Earlier this month, the Chinese government announced the launch of a new Data Security Initiative. Outlining its components, Foreign Minister Wang Yi said he hoped that China can provide a “blueprint” for the formulation of international rules for digital security.
Wang’s announcement came a month after the United States launched its new Clean Network program in early August.
The US initiative explicitly seeks to exclude Chinese telecommunications firms, apps, cloud service providers, and undersea cables from internet infrastructure used by the US and partner countries. The initiative draws upon a range of different standards, such as the Prague Proposals and the European Union’s 5G Toolbox.
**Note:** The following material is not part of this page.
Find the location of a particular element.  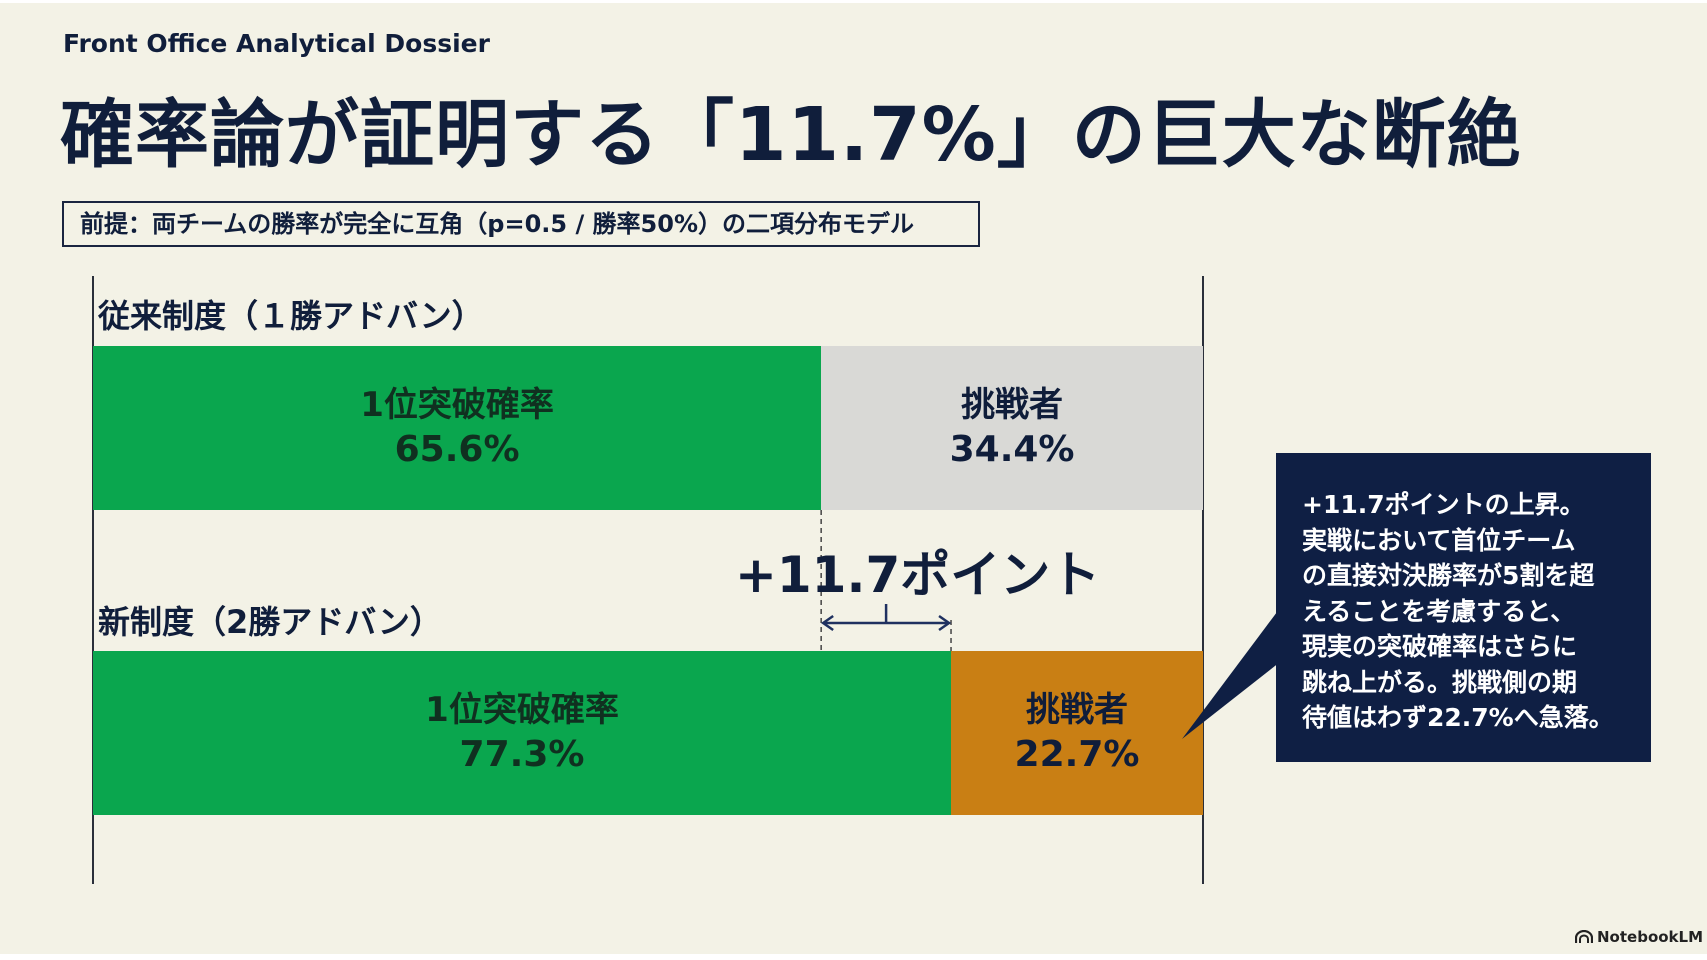

callout-line-1: +11.7ポイントの上昇。 is located at coordinates (1444, 504).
At the same time, China launched a new High-level Digital Dialogue with the European Union. The dialogue revealed that while approaches towards data protection remains a key point of divergence, the EU does believe that China will “play a role in defining how global technological developments will go forward.”
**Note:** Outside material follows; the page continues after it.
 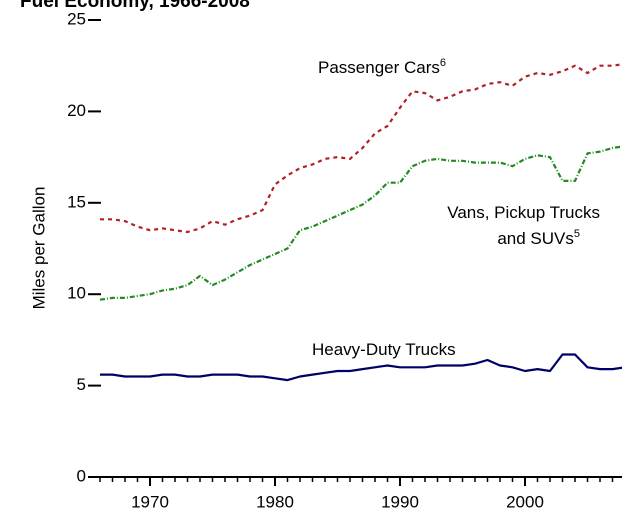 I want to click on series-name: Heavy-Duty Trucks, so click(x=384, y=350).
This is perhaps also an acknowledgement of China’s expanding global technology footprint. Since the launch of the Digital Silk Road, as part of the Belt and Road Initiative in 2015, Chinese tech giants’ global reach has grown across a range of sectors, such as telecommunications, smart cities, telemedicine, internet finance, e-commerce, cloud services, and even satellite services.
This effort has been accompanied by greater R&D focus, boosting indigenous innovation, devising domestic regulation, and a planned blueprint for reshaping global technology standards by 2035.
For instance, perhaps the most innocuous-sounding among Wang’s eight points is the one about cross-border data retrieval for law enforcement, which the proposal says should be addressed through judicial assistance and other channels.
There is international recognition of the problem the nature of the MLAT system brings with it. The Budapest Convention on Cybercrime and the Clarifying Lawful Overseas Use of Data (CLOUD) Act, aimed to address it in a multilateral and bilateral manner respectively.
That China aims to come up with a new standard for data flows of such nature could, therefore, be problematic for Indian law enforcement. At best, it could result in a situation similar to the status quo, with months required to deal with a single request from law enforcement.
At worst, it may require law enforcement agencies to regularly go through another set of hurdles to achieve cross-border data retrieval. Therefore, from an Indian perspective, it is clear that the government should act quickly to devise strong data policy frameworks domestically that address some of these issues.